-- BEGIN Extracted text --

Statistics is a discipline which is concerned with the collection and analysis of data based on a probabilistic approach. Theories about a general population are tested on a smaller sample and conclusions are made about how well properties of the sample extend to the population at large.
We now briefly define some key terms. These definitions will be further elaborated throughout the rest of the website.
Data and data sets: observations from the environment.
Population: a complete set of data which we wish to study or analyze. A key focus of the field of statistics is the study of characteristics of interest about a population.
Sample: a subset of the data from the population which we analyze in order to learn about the population. A major objective in the field of statistics is to make inferences about a population based on properties of the sample.
Random sample: a sample in which each member of the population has an equal chance of being included and in which the selection of one member is independent from the selection of all other members.
Random variable: a variable which represents value(s) from a random sample. We will use letters at the end of the alphabet, especially x, y and z, as random variables.
Independent random variable: a variable that is chosen, and then measured or manipulated, by the researcher in order to study some observed behavior.

-- END Extracted text --
-- BEGIN Record set --

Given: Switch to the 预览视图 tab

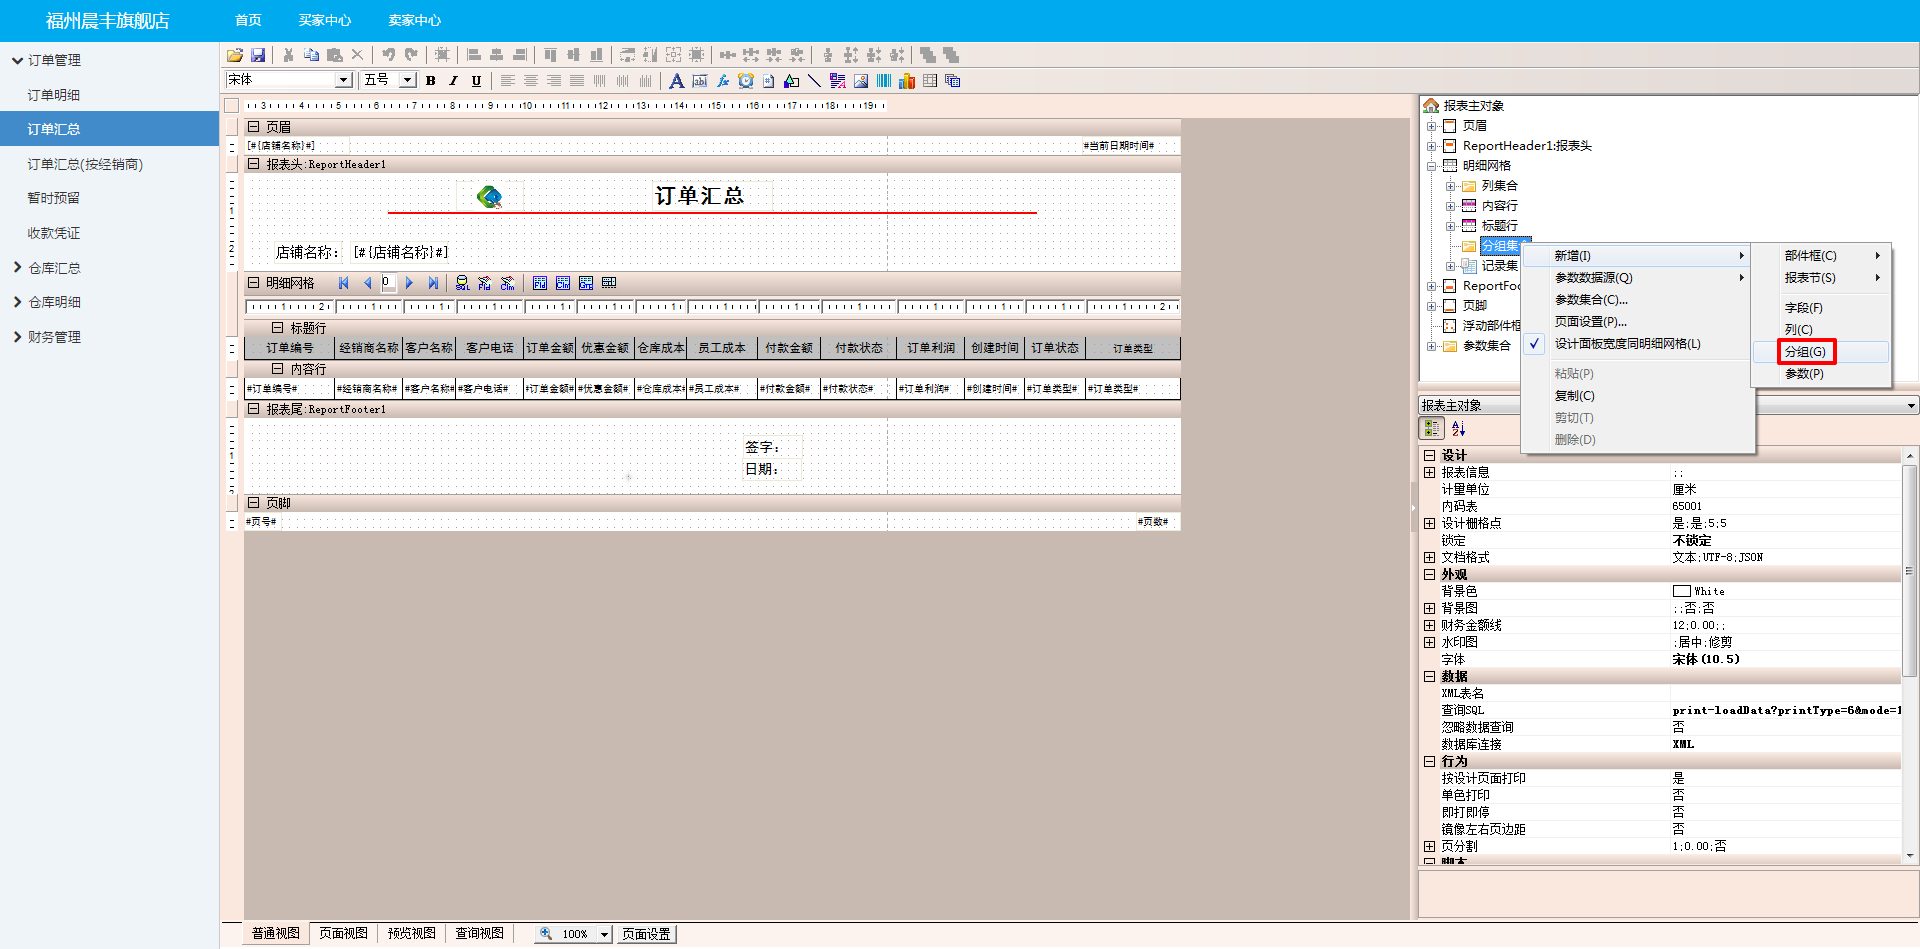Looking at the screenshot, I should (411, 933).
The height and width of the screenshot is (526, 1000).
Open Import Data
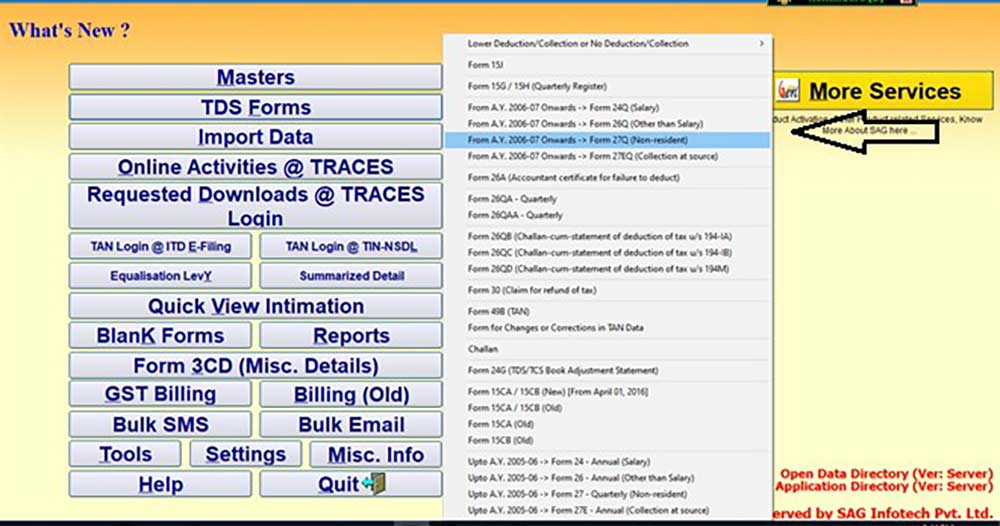[256, 137]
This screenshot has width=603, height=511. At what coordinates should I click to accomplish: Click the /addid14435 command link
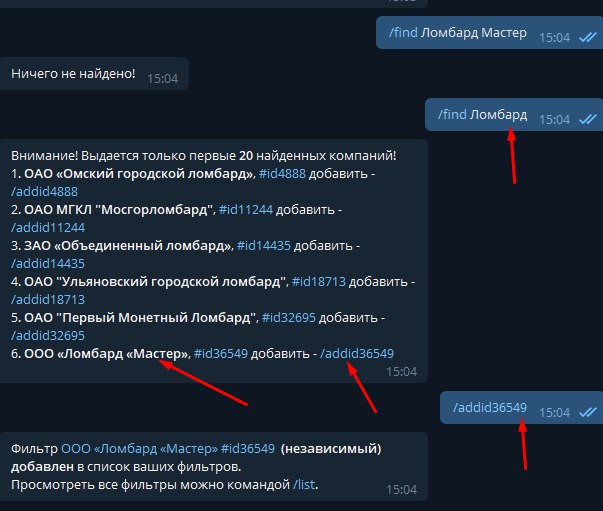48,264
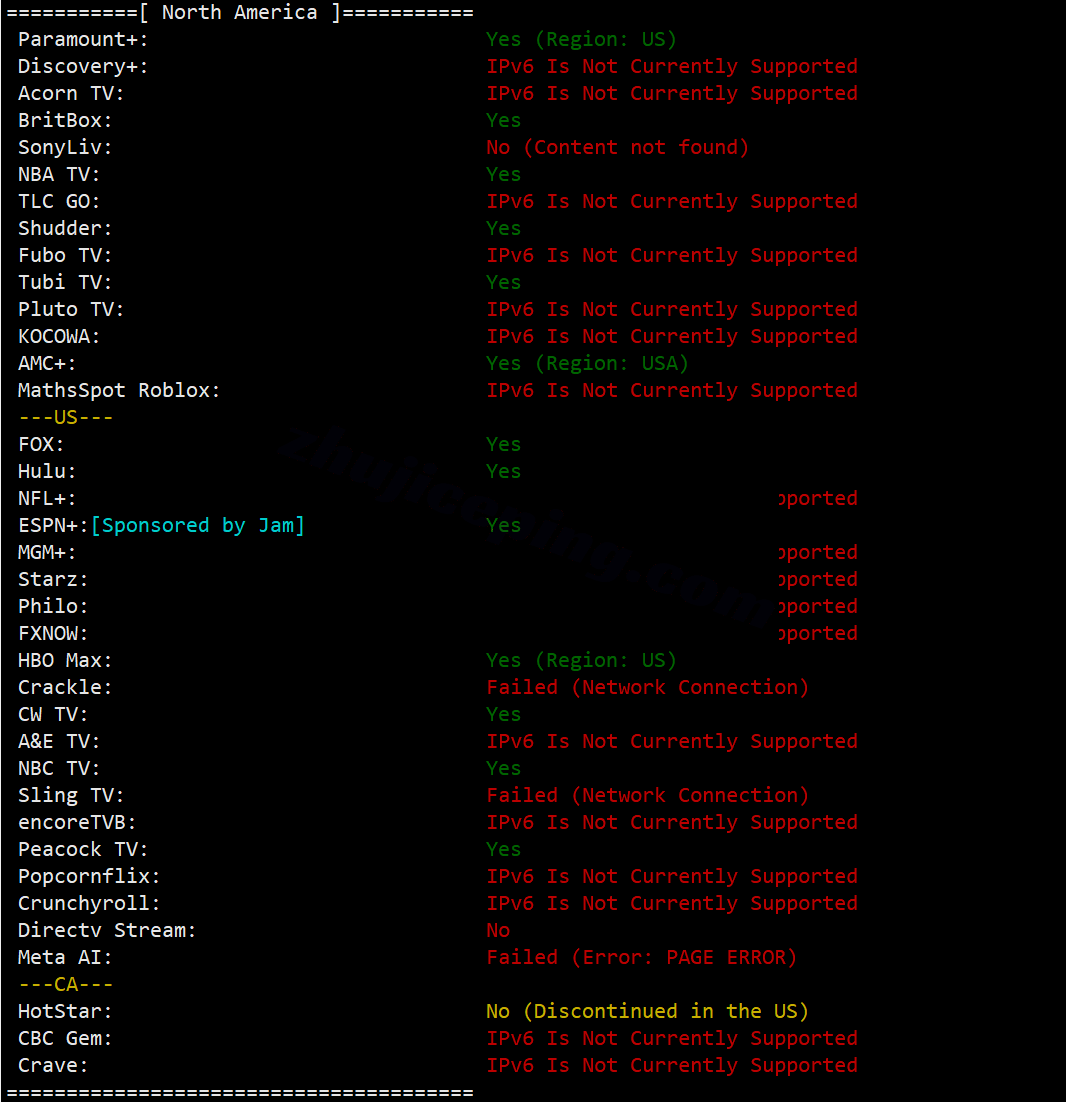Select the HotStar Discontinued in the US text
The image size is (1066, 1102).
click(647, 1011)
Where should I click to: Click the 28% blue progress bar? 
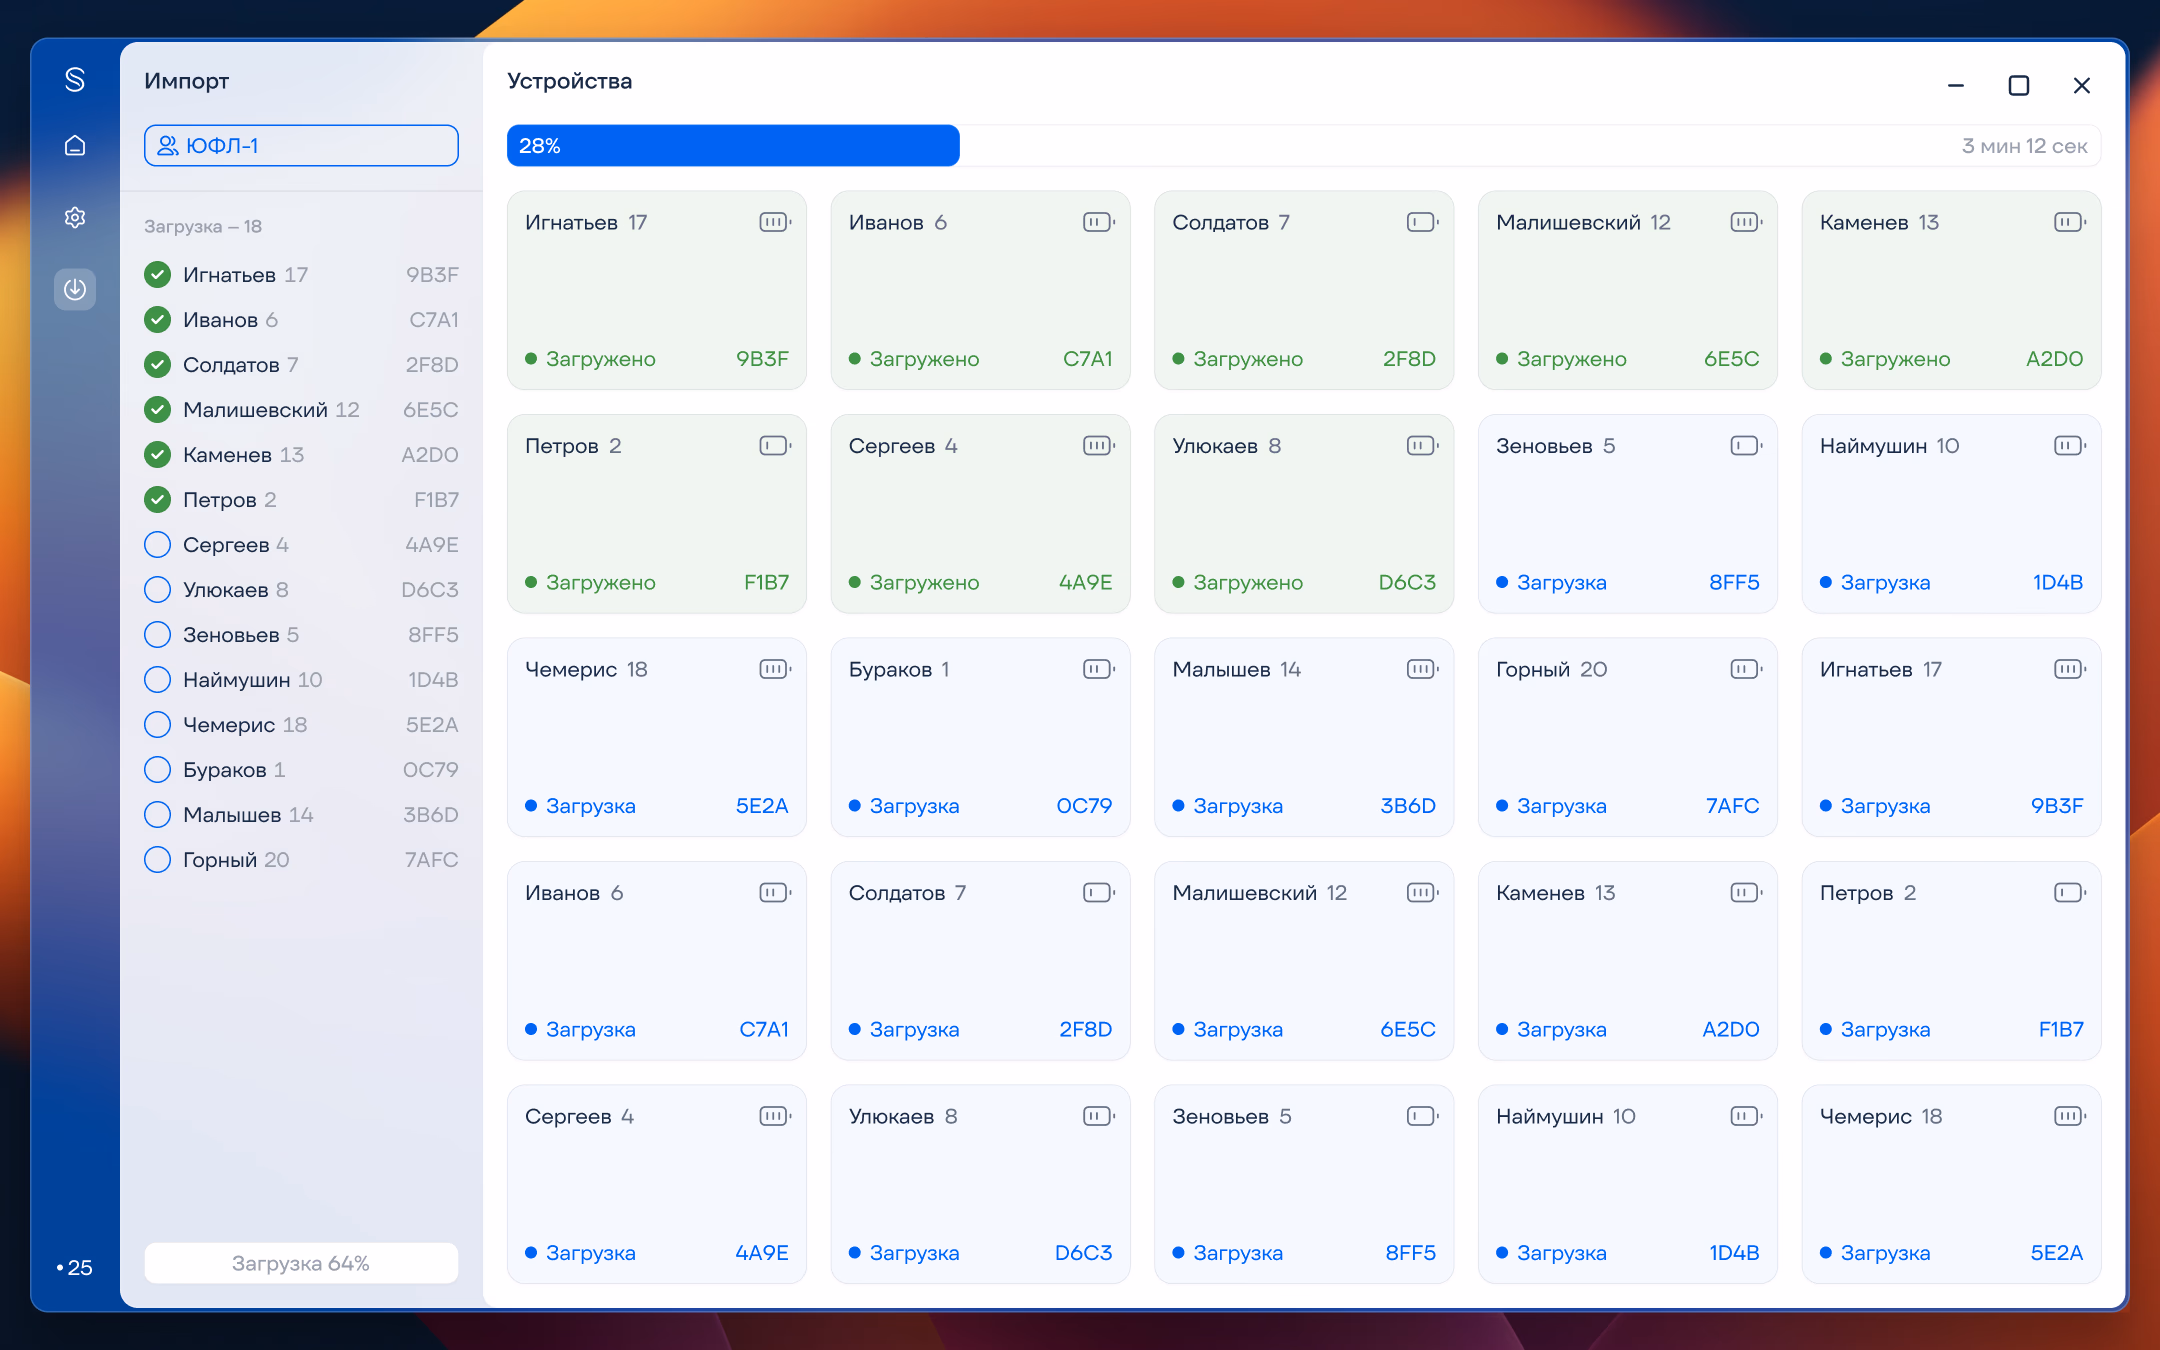[x=733, y=146]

-- END Record set --

- _Exercise brief_: Render the sentence "Statistics is a discipline which is concerned with the collection and analysis of data based on a probabilistic approach." from the statistics overview into Spanish.

- _Finished task_: La estadística es una disciplina que se ocupa de la recopilación y el análisis de datos con base en un enfoque probabilístico.